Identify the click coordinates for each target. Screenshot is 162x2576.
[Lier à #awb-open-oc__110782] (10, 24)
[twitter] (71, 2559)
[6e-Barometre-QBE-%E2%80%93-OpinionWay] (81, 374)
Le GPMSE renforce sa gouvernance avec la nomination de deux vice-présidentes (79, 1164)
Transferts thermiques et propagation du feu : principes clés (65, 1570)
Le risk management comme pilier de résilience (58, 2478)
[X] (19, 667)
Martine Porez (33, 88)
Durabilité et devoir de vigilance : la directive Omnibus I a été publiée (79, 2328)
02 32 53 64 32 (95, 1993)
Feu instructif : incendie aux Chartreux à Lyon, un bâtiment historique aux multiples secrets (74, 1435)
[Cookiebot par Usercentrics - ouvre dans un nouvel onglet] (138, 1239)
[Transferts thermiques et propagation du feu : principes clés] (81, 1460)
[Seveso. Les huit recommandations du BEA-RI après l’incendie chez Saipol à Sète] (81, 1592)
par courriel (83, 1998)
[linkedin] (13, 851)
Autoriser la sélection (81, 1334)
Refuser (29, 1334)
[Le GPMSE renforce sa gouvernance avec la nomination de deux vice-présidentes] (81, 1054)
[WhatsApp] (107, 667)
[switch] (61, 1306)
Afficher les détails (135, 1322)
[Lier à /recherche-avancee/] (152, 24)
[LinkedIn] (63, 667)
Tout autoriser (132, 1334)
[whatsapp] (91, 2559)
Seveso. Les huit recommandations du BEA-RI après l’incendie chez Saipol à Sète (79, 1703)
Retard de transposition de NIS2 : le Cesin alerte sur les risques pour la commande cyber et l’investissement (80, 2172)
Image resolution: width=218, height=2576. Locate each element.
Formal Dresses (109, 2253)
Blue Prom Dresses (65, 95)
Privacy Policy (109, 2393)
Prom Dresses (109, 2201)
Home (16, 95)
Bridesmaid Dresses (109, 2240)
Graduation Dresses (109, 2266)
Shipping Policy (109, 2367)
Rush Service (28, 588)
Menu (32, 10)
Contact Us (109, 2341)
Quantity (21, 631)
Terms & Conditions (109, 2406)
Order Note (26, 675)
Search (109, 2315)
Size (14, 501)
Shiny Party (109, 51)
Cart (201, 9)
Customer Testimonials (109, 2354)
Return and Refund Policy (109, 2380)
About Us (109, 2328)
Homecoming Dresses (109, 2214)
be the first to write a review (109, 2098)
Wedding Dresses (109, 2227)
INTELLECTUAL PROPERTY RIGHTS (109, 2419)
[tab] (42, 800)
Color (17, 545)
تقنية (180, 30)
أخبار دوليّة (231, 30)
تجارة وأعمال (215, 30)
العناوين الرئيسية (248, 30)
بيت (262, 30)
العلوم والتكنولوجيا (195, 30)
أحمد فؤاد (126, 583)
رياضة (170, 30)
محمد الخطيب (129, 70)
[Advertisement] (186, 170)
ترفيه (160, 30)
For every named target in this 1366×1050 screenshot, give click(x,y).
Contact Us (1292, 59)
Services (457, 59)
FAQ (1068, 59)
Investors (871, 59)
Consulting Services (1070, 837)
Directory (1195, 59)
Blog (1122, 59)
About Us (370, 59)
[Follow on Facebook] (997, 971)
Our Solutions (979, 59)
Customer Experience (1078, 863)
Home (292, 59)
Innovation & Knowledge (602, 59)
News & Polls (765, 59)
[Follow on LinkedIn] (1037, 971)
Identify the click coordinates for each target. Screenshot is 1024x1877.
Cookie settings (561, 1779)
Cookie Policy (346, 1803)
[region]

***

▸ Exercise goal
Return a copy of each line of the material that holds the word "propagation".

▸ Exercise answer
Transferts thermiques et propagation du feu : principes clés (65, 1570)
[Transferts thermiques et propagation du feu : principes clés] (81, 1460)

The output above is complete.